■ Instructions for the task ■
Below is a set of entries; give all of them again exactly.

■ Records provided ■
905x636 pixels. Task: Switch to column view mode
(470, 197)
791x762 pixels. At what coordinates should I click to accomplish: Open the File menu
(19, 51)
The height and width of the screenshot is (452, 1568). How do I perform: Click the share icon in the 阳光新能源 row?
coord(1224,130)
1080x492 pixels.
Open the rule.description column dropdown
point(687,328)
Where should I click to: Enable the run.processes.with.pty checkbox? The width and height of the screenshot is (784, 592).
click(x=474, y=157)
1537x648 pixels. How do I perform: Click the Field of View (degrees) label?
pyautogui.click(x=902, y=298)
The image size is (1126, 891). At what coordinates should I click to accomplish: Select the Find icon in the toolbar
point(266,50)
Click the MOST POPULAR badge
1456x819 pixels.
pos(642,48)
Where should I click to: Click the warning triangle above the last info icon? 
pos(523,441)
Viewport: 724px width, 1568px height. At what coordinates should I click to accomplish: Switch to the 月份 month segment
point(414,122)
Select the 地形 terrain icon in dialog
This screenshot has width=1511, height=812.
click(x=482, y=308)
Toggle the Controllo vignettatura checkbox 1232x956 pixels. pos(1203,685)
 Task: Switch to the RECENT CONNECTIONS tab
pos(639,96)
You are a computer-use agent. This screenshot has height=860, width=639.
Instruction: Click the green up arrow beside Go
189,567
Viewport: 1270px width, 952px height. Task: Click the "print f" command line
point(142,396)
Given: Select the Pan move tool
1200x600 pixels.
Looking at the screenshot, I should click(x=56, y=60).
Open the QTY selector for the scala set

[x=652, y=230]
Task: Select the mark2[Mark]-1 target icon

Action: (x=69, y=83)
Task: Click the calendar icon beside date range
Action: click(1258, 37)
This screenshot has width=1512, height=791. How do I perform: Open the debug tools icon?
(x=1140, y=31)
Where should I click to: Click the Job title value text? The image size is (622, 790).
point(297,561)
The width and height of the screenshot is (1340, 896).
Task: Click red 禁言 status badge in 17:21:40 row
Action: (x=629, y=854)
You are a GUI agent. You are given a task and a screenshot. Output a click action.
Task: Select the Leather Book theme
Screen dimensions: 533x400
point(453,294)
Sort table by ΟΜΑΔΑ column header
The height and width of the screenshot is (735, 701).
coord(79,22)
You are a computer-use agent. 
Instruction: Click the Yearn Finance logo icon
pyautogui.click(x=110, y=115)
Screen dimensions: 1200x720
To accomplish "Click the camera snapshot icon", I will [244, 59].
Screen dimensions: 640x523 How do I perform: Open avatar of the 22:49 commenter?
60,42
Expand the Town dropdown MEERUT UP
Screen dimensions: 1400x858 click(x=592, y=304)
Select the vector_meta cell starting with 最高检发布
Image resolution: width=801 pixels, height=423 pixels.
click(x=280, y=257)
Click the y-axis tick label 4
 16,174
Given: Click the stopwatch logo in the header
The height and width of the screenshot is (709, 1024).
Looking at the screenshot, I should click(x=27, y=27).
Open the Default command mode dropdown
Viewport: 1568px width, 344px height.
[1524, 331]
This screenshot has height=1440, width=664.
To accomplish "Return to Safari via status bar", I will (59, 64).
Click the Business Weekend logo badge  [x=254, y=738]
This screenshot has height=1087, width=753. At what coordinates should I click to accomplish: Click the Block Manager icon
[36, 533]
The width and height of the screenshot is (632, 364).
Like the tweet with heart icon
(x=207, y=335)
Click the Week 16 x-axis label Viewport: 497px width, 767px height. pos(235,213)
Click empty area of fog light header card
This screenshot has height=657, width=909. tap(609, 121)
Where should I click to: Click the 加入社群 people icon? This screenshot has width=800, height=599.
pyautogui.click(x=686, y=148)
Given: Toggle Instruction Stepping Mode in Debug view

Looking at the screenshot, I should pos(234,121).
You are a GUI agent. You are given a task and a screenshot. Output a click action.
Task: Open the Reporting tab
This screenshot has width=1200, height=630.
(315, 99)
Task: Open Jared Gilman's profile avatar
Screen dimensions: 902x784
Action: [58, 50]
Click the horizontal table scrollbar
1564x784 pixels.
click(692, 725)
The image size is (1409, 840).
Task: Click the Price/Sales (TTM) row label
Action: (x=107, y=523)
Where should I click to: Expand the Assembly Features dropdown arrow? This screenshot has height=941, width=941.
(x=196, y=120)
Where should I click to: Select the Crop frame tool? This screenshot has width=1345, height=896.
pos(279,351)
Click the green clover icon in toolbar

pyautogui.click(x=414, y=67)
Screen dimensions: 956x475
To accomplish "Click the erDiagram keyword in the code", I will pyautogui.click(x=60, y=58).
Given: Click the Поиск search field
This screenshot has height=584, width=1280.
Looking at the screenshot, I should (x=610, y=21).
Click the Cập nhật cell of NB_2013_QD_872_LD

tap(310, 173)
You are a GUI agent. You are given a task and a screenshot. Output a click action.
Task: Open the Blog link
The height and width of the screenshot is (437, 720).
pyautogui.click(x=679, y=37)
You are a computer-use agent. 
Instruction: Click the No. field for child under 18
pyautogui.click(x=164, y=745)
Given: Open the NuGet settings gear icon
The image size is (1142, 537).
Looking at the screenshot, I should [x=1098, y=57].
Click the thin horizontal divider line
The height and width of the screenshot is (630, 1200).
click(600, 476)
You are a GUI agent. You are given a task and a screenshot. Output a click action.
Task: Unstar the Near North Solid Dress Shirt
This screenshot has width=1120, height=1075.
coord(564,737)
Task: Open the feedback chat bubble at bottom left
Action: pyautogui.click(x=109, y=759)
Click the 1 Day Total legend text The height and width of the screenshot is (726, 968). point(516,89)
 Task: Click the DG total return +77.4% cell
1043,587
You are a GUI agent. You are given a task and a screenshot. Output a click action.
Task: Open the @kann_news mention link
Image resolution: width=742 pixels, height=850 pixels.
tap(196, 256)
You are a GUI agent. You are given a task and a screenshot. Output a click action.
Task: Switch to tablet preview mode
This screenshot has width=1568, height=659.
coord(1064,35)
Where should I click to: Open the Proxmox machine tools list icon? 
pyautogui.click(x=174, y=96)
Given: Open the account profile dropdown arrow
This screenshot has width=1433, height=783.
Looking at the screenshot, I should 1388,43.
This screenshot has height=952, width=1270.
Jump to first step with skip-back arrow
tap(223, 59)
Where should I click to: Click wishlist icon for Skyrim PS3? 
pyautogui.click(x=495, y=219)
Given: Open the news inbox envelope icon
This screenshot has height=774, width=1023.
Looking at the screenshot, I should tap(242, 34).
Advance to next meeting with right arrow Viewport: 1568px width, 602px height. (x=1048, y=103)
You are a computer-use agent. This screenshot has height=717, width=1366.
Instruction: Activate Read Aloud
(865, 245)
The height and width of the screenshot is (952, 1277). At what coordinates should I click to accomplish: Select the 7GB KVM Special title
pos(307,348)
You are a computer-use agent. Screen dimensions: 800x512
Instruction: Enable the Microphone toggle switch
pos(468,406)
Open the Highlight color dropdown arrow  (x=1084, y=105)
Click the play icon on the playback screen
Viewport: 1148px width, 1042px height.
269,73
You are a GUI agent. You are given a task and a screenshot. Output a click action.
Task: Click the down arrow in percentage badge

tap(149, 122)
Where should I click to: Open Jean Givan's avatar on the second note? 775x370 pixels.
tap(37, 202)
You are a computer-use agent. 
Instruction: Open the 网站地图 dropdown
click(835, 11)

■ Solution ■
905x636 pixels. Task: Switch to column view mode
(470, 197)
791x762 pixels. At what coordinates should I click to accomplish: Open the File menu
(19, 51)
The height and width of the screenshot is (452, 1568). How do I perform: Click the share icon in the 阳光新能源 row?
coord(1224,130)
1080x492 pixels.
Open the rule.description column dropdown
point(687,328)
Where should I click to: Enable the run.processes.with.pty checkbox? The width and height of the screenshot is (784, 592).
click(x=474, y=157)
1537x648 pixels. How do I perform: Click the Field of View (degrees) label?
pyautogui.click(x=902, y=298)
The image size is (1126, 891). At what coordinates should I click to accomplish: Select the Find icon in the toolbar
point(266,50)
Click the MOST POPULAR badge
1456x819 pixels.
pos(642,48)
Where should I click to: Click the warning triangle above the last info icon? 
pos(523,441)
Viewport: 724px width, 1568px height. At what coordinates should I click to accomplish: Switch to the 月份 month segment
point(414,122)
Select the 地形 terrain icon in dialog
This screenshot has width=1511, height=812.
click(x=482, y=308)
Toggle the Controllo vignettatura checkbox 1232x956 pixels. pos(1203,685)
 Task: Switch to the RECENT CONNECTIONS tab
pos(639,96)
You are a computer-use agent. This screenshot has height=860, width=639.
Instruction: Click the green up arrow beside Go
189,567
Viewport: 1270px width, 952px height. Task: Click the "print f" command line
point(142,396)
Given: Select the Pan move tool
1200x600 pixels.
Looking at the screenshot, I should click(x=56, y=60).
Open the QTY selector for the scala set

[x=652, y=230]
Task: Select the mark2[Mark]-1 target icon

Action: (x=69, y=83)
Task: Click the calendar icon beside date range
Action: click(1258, 37)
This screenshot has width=1512, height=791. How do I perform: Open the debug tools icon?
(x=1140, y=31)
Where should I click to: Click the Job title value text? The image size is (622, 790).
point(297,561)
The width and height of the screenshot is (1340, 896).
Task: Click red 禁言 status badge in 17:21:40 row
Action: (x=629, y=854)
You are a GUI agent. You are given a task and a screenshot. Output a click action.
Task: Select the Leather Book theme
Screen dimensions: 533x400
point(453,294)
Sort table by ΟΜΑΔΑ column header
The height and width of the screenshot is (735, 701).
coord(79,22)
You are a computer-use agent. 
Instruction: Click the Yearn Finance logo icon
pyautogui.click(x=110, y=115)
Screen dimensions: 1200x720
To accomplish "Click the camera snapshot icon", I will [244, 59].
Screen dimensions: 640x523 How do I perform: Open avatar of the 22:49 commenter?
60,42
Expand the Town dropdown MEERUT UP
Screen dimensions: 1400x858 click(x=592, y=304)
Select the vector_meta cell starting with 最高检发布
Image resolution: width=801 pixels, height=423 pixels.
click(x=280, y=257)
Click the y-axis tick label 4
 16,174
Given: Click the stopwatch logo in the header
The height and width of the screenshot is (709, 1024).
Looking at the screenshot, I should click(x=27, y=27).
Open the Default command mode dropdown
Viewport: 1568px width, 344px height.
[1524, 331]
This screenshot has height=1440, width=664.
To accomplish "Return to Safari via status bar", I will (59, 64).
Click the Business Weekend logo badge  [x=254, y=738]
This screenshot has height=1087, width=753. At what coordinates should I click to accomplish: Click the Block Manager icon
[36, 533]
The width and height of the screenshot is (632, 364).
Like the tweet with heart icon
(x=207, y=335)
Click the Week 16 x-axis label Viewport: 497px width, 767px height. pos(235,213)
Click empty area of fog light header card
This screenshot has height=657, width=909. tap(609, 121)
Where should I click to: Click the 加入社群 people icon? This screenshot has width=800, height=599.
pyautogui.click(x=686, y=148)
Given: Toggle Instruction Stepping Mode in Debug view

Looking at the screenshot, I should pos(234,121).
You are a GUI agent. You are given a task and a screenshot. Output a click action.
Task: Open the Reporting tab
This screenshot has width=1200, height=630.
(315, 99)
Task: Open Jared Gilman's profile avatar
Screen dimensions: 902x784
Action: [58, 50]
Click the horizontal table scrollbar
1564x784 pixels.
click(692, 725)
The image size is (1409, 840).
Task: Click the Price/Sales (TTM) row label
Action: (x=107, y=523)
Where should I click to: Expand the Assembly Features dropdown arrow? This screenshot has height=941, width=941.
(x=196, y=120)
Where should I click to: Select the Crop frame tool? This screenshot has width=1345, height=896.
pos(279,351)
Click the green clover icon in toolbar

pyautogui.click(x=414, y=67)
Screen dimensions: 956x475
To accomplish "Click the erDiagram keyword in the code", I will pyautogui.click(x=60, y=58).
Given: Click the Поиск search field
This screenshot has height=584, width=1280.
Looking at the screenshot, I should (x=610, y=21).
Click the Cập nhật cell of NB_2013_QD_872_LD

tap(310, 173)
You are a GUI agent. You are given a task and a screenshot. Output a click action.
Task: Open the Blog link
The height and width of the screenshot is (437, 720).
pyautogui.click(x=679, y=37)
You are a computer-use agent. 
Instruction: Click the No. field for child under 18
pyautogui.click(x=164, y=745)
Given: Open the NuGet settings gear icon
The image size is (1142, 537).
Looking at the screenshot, I should [x=1098, y=57].
Click the thin horizontal divider line
The height and width of the screenshot is (630, 1200).
click(600, 476)
You are a GUI agent. You are given a task and a screenshot. Output a click action.
Task: Unstar the Near North Solid Dress Shirt
This screenshot has width=1120, height=1075.
coord(564,737)
Task: Open the feedback chat bubble at bottom left
Action: pyautogui.click(x=109, y=759)
Click the 1 Day Total legend text The height and width of the screenshot is (726, 968). point(516,89)
 Task: Click the DG total return +77.4% cell
1043,587
You are a GUI agent. You are given a task and a screenshot. Output a click action.
Task: Open the @kann_news mention link
Image resolution: width=742 pixels, height=850 pixels.
tap(196, 256)
You are a GUI agent. You are given a task and a screenshot. Output a click action.
Task: Switch to tablet preview mode
This screenshot has width=1568, height=659.
coord(1064,35)
Where should I click to: Open the Proxmox machine tools list icon? 
pyautogui.click(x=174, y=96)
Given: Open the account profile dropdown arrow
This screenshot has width=1433, height=783.
Looking at the screenshot, I should 1388,43.
This screenshot has height=952, width=1270.
Jump to first step with skip-back arrow
tap(223, 59)
Where should I click to: Click wishlist icon for Skyrim PS3? 
pyautogui.click(x=495, y=219)
Given: Open the news inbox envelope icon
This screenshot has height=774, width=1023.
Looking at the screenshot, I should tap(242, 34).
Advance to next meeting with right arrow Viewport: 1568px width, 602px height. (x=1048, y=103)
You are a computer-use agent. This screenshot has height=717, width=1366.
Instruction: Activate Read Aloud
(865, 245)
The height and width of the screenshot is (952, 1277). At what coordinates should I click to accomplish: Select the 7GB KVM Special title
pos(307,348)
You are a computer-use agent. Screen dimensions: 800x512
Instruction: Enable the Microphone toggle switch
pos(468,406)
Open the Highlight color dropdown arrow  (x=1084, y=105)
Click the play icon on the playback screen
Viewport: 1148px width, 1042px height.
269,73
You are a GUI agent. You are given a task and a screenshot. Output a click action.
Task: Click the down arrow in percentage badge

tap(149, 122)
Where should I click to: Open Jean Givan's avatar on the second note? 775x370 pixels.
tap(37, 202)
You are a computer-use agent. 
Instruction: Open the 网站地图 dropdown
click(835, 11)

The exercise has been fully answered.